For more than a decade, we've enjoyed the evolution of the First Person Shooter (FPS) Genre, looking at games through the eyes of the protagonist and experiencing that world first hand. To exercise our control, we've been forced to communicate with our avatar through keyboard, mouse, and controllers to make a connection with that world. Thanks to Perceptual Computing, we now have additional modes of communication that bring interaction with that world much closer. This article not only covers the theory of perceptual controls in FPS games, but demonstrates actual code that allows the player to peek around corners by leaning left or right. We will also look at using voice control to select options in the game and even converse with in-game characters.
A familiarity with the Intel® Perceptual Computing SDK is recommended but not essential, and although the code is written in Dark Basic Professional (DBP), the principals are also suited to C++, C#, and Unity*. The majority of this article will cover the theory and practise of augmenting the First Person experience and is applicable not only to games but simulations, tours, and training software.
In this article, we’ll be looking at augmenting the FPS game genre, a popular mainstay of modern gaming and one that has little to no Perceptual Computing traction. This situation is partly due to the rigid interface expectations required from such games and partly to the relative newness of Perceptual Computing as an input medium.
As you read this article, you will be able to see that with a little work, any FPS can be transformed into something so much more. In a simple firefight or a horror-thriller, you don't want to be looking down at your keyboard to find the correct key—you want to stay immersed in the action. Figuring out the combination of keys to activate shields, recharge health, duck behind a sandbag, and reload within a heartbeat is the domain of the veteran FPS player, but these days games belong to the whole world not just the elite. Only Perceptual Computing has the power to provide this level of control without requiring extensive practice or lightning fast hand/eye coordination.

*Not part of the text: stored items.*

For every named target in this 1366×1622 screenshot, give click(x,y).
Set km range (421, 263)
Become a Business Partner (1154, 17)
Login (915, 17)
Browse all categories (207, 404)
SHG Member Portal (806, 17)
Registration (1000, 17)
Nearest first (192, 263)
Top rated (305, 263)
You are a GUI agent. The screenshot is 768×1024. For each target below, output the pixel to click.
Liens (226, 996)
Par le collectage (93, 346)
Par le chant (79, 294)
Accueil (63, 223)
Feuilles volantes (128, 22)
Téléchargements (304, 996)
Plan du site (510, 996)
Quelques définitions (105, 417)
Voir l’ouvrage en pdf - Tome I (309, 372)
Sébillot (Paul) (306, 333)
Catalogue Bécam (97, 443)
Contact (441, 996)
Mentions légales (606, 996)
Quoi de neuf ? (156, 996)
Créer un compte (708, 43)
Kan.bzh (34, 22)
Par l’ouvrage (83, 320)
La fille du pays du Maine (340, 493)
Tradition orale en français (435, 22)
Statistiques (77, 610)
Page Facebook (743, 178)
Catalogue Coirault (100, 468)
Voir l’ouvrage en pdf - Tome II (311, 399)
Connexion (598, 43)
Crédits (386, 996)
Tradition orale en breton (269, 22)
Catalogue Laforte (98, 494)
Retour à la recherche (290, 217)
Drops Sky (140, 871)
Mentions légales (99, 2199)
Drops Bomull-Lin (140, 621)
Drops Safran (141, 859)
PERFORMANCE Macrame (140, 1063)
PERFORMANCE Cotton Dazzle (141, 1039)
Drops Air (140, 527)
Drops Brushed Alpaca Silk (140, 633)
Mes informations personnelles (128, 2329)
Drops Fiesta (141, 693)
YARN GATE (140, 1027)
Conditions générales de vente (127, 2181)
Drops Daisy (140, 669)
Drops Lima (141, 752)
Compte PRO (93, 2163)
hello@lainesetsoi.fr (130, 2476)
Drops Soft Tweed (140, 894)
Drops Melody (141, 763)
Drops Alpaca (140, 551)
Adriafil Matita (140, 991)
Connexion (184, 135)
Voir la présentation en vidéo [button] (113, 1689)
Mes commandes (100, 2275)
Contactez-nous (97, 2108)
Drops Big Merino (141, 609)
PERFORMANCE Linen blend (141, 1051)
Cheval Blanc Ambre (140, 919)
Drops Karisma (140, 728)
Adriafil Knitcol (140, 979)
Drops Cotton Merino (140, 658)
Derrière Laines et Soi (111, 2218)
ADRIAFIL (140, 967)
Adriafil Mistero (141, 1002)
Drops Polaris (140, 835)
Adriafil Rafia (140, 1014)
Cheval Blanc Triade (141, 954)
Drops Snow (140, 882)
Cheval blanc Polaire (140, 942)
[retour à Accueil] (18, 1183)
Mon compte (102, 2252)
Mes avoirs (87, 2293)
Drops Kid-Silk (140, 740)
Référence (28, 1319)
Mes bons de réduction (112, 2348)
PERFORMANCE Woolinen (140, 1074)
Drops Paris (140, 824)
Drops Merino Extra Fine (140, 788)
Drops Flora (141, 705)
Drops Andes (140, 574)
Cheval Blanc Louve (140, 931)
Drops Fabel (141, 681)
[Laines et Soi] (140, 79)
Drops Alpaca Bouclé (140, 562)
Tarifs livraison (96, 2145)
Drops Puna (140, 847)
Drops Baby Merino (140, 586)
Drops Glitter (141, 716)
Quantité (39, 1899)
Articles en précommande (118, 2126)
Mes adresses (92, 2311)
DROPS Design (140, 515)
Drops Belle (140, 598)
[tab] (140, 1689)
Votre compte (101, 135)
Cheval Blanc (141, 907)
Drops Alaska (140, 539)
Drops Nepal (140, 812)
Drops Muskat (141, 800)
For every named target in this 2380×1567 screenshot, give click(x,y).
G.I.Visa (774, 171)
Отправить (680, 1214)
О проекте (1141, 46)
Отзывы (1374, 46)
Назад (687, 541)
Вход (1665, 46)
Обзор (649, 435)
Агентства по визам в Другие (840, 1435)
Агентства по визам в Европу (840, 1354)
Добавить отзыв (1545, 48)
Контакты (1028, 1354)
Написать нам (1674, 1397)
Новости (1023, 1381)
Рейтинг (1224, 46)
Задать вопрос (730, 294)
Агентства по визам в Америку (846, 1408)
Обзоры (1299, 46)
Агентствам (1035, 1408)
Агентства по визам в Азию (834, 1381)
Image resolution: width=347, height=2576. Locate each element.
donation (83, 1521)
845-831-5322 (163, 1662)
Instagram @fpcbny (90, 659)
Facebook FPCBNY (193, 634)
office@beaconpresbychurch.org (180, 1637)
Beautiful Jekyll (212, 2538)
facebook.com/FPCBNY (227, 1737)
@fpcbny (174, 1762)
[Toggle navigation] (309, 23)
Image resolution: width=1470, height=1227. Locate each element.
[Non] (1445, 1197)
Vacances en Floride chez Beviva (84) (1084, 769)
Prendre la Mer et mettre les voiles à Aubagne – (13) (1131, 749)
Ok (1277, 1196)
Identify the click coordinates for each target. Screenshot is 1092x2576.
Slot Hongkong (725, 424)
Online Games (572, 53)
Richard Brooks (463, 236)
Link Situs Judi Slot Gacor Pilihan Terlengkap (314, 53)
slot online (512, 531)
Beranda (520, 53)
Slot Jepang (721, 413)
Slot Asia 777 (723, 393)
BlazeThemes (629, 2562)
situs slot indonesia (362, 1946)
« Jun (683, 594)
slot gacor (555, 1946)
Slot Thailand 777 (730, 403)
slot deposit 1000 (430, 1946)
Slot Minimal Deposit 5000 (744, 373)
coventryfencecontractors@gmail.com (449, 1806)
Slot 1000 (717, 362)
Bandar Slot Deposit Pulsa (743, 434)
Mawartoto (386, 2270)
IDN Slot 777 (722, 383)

Figure 1. When reaction times are a factor, looking down at the keyboard is not an option
We’ve had microphones for years, but it has only been recently that voice recognition has reached a point where arbitrary conversations can be created between the player and the computer. It’s not perfect, but it’s sufficiently accurate to begin a realistic conversation within the context of the game world.
Figure 2. Wouldn’t it be great if you could just talk to characters with your own voice?
You’ve probably seen a few games now that use non-linear conversation engines to create a sense of dialog using multiple choices, or a weapon that has three or four modes of fire. Both these features can be augmented with voice control to create a much deeper sense of emersion and create a more humanistic interface with the game.
This article will look at detecting what the human player is doing and saying while playing a First Person experience, and converting that into something that makes sense in the gaming world.
2. Why Is This Important
As one of the youngest and now one of the largest media industries on the planet, the potential for advancement in game technology is incredible, and bridging the gap between user and computer is one of the most exciting. One step in this direction is a more believable immersive experience, and one that relies on our natural modes of interaction, instead of the artificial ones created for us.
With a camera that can sense what we are doing and a microphone that can pick up what we say, you have almost all the ingredients to bridge this gap entirely. It only remains for developers to take up the baton and see how far they can go.
For developers who want to push the envelope and innovate around emerging technologies, this subject is vitally important to the future of the First Person experience. There is only so much a physical controller can do, and for as long as we depend on it for all our game controls we will be confined to its limitations. For example, a controller cannot detect where we are looking in the game, it has to be fed in, which means more controls for the player. It cannot detect the intention of the player; it has to wait until a sequence of button presses has been correctly entered before the game can proceed. Now imagine a solution that eliminates this middle-man of the gaming world, and ask yourself how important it is for the future of gaming.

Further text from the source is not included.